原点環帰


2002 〜
-fushi-製作

2004〜
めばえ工舎設立
家具製作

2011
東日本大震災、福島第一原発事故

2012
-ひなにんぎょう-製作

北海道視察研修開始

札幌にて
-昇和-製作

-石ノ女-製作

-木ノ女-製作







僕は節と出会ってから、ずっと考えている。
彼らは何かを持っている。
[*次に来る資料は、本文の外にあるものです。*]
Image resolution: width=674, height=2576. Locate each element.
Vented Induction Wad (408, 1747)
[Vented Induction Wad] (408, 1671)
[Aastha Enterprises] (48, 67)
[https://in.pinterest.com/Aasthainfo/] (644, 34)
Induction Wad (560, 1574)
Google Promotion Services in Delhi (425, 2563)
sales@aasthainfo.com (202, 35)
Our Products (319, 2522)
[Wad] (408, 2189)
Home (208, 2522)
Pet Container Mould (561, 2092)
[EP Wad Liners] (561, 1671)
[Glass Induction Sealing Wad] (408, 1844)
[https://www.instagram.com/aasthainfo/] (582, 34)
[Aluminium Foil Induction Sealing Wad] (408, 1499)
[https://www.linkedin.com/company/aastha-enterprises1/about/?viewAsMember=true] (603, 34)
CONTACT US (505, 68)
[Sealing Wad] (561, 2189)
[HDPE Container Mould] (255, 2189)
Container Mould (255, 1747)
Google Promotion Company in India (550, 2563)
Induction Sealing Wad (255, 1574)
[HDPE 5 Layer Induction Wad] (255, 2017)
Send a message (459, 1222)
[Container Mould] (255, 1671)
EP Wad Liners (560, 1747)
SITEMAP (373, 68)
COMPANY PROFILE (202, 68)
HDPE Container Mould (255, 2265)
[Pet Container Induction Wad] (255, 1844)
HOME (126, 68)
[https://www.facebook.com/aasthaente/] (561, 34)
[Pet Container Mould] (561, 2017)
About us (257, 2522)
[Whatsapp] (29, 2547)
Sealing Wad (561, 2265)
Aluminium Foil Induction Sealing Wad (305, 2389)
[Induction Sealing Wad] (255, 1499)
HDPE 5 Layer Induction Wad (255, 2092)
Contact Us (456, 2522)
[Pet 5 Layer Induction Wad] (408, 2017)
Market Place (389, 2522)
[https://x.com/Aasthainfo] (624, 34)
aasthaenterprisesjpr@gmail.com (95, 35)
彼らは何かを発している、彼らは何かを欲している。
僕を引き寄せてやまない節の魅力、その本質は一体何なのか。

とても知りたくて、手を動かすたびに問いかけた。
少しずつ解きほぐす、彼らの姿。

強く美しいカタチの由来。


2002








節を削り初めて10年。
ずっと感いていたその魅力の正体が、少し掴めた気がします。








2011年3月11日に起こる東日本大震災と福島第一原発の事故。
その日を境に激変することとなる、僕たちの暮らし。
震災は天災です。原発事故は人災です。
間違っていたことに気づいたら、反省し改めなければいけません。
そして、変わらなければ同じことを繰り返すかもしれません。


あれだけのことが起こった以上、僕たちも変わらなくてはいけません。
あの頃と同じことをしていてはいけない。
あの頃の延長上にいてはいけない。
あの頃に戻りたいと思っていてはいけない。


哀しみ、怒り、恨み、喜び
狂い、苦しみ、迷い、感謝
感情は消化されず作品として産み落とす他、手段はありませんでした。


福島でものづくりをしていた僕と、その側で暮らしていた家族。
震災と原発事故を受けての僕達の選択とその足跡が、この作品を生みました。


学生だった僕が、大好きで削っていた節。
時が経ち、様々な作品を経て、震災が起こり、世界が変わり、僕が変わり、
場所を変えて、素材を変えて、そののちに、節に還って来ることが出来ました。
あの日の激震から得られた小さな実りです。




最後に、東日本大震災及び福島第一原発の事故により犠牲になられた方々、
小さくても被害を受けられた方々、今も戦っている全ての方々、
心よりご冥福をお祈りし、お見舞いを申し上げます。